> _Records shown_:
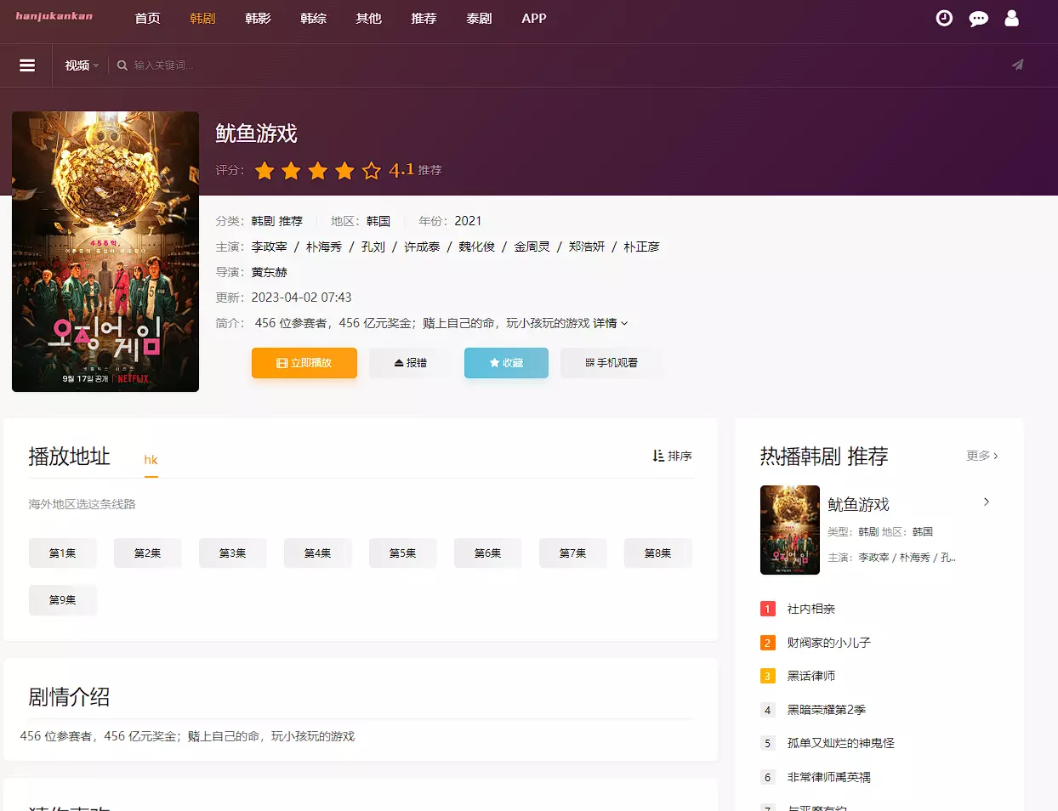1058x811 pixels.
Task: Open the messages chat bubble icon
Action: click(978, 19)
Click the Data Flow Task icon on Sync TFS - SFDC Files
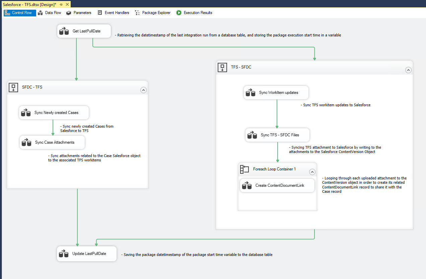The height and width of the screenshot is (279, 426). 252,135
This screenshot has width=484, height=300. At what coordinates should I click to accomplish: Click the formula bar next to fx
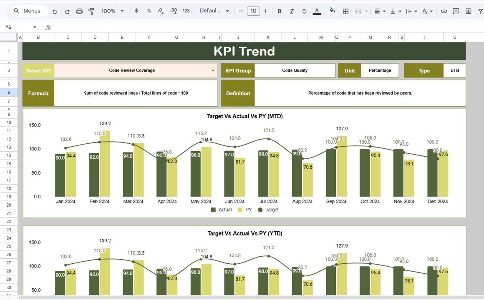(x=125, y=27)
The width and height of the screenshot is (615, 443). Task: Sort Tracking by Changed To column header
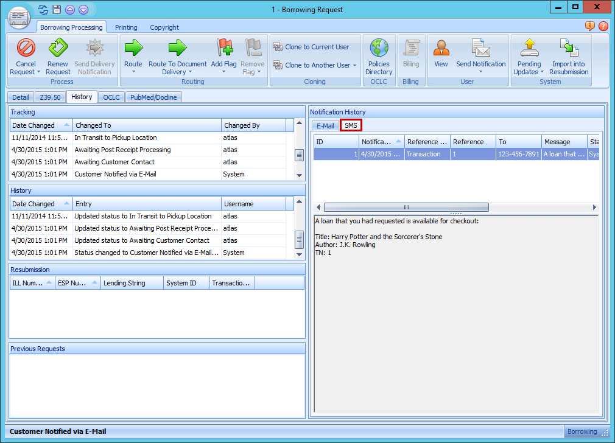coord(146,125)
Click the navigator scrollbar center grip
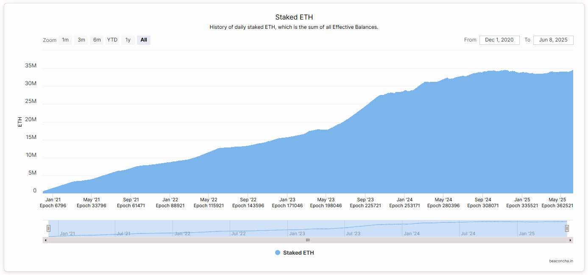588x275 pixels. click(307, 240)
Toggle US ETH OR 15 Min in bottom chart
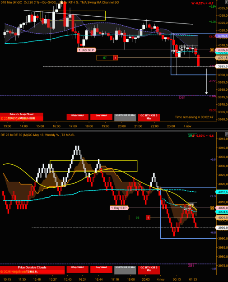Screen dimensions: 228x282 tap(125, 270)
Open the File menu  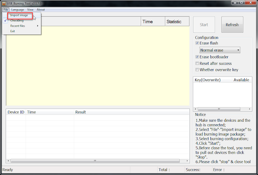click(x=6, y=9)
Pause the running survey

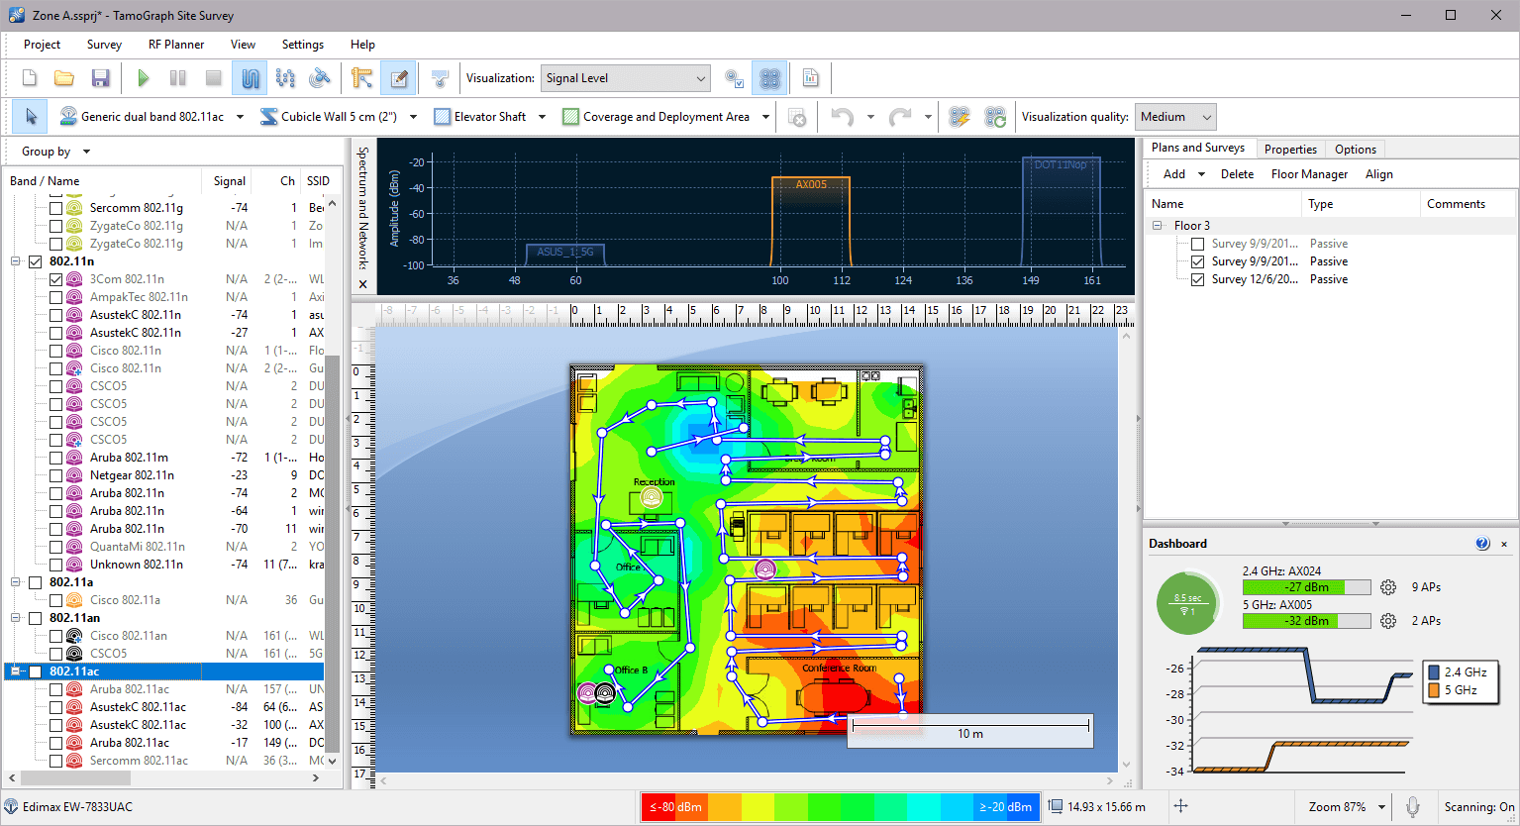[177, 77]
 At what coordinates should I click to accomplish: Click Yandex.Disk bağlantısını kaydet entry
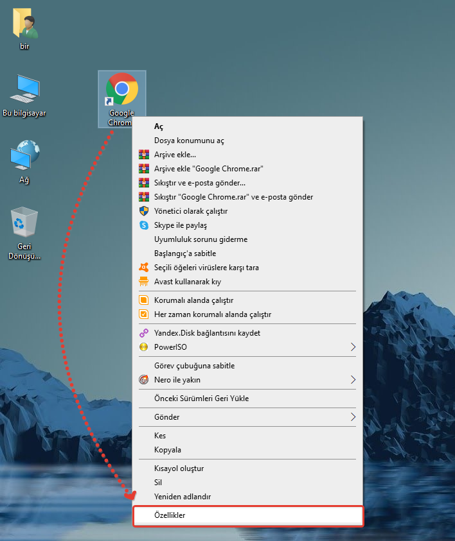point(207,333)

> _Exercise directions_: Copy exactly, and copy only, the lines from the one bearing "Pause the running survey" through the closing line of the material, with both ends kept and pictures removed.

> _Finished exercise_:
Pause the running survey

[177, 77]
 At what coordinates should I click to accomplish: Click Yandex.Disk bağlantısını kaydet entry
point(207,333)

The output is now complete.